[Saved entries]

*** Begin section ***

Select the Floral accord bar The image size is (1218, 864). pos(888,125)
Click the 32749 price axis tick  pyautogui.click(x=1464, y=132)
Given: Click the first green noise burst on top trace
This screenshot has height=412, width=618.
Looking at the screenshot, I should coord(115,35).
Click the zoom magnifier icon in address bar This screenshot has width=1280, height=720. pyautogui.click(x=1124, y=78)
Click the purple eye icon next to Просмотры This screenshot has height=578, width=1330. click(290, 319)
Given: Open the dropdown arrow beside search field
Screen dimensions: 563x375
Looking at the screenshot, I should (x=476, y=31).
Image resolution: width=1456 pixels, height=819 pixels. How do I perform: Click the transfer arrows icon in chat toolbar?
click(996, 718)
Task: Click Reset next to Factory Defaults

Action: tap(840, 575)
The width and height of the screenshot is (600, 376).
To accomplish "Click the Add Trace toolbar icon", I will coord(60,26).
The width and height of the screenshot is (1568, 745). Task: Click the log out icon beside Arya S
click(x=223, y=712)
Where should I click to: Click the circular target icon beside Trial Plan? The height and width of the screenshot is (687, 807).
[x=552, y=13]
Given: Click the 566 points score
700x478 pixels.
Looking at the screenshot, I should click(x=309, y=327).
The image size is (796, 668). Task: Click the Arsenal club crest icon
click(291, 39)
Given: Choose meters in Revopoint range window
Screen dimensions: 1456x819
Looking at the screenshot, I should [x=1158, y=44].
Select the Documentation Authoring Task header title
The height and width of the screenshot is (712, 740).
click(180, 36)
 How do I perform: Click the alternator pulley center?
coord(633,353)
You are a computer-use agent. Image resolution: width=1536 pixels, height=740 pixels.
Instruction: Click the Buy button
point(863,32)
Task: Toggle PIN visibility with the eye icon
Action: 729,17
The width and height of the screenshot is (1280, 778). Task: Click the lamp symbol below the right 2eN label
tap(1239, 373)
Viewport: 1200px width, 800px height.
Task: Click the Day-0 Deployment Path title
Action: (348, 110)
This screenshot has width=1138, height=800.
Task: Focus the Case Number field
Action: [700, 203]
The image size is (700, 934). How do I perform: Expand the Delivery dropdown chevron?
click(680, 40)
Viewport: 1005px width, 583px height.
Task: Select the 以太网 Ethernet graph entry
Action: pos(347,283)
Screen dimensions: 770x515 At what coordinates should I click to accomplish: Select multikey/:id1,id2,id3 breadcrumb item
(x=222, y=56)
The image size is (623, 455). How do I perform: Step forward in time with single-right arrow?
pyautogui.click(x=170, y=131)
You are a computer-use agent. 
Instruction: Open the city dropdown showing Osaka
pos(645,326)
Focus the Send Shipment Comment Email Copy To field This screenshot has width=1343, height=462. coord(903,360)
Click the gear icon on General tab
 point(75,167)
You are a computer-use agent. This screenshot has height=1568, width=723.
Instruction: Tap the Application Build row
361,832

*** End section ***

> **Task objective**
Match on "agent": copy every line in the records that has it.

> **Solution**
You are a computer-use agent. Image resolution: width=1536 pixels, height=740 pixels.
You are a computer-use agent. 
You are a computer-use agent. This screenshot has height=1568, width=723.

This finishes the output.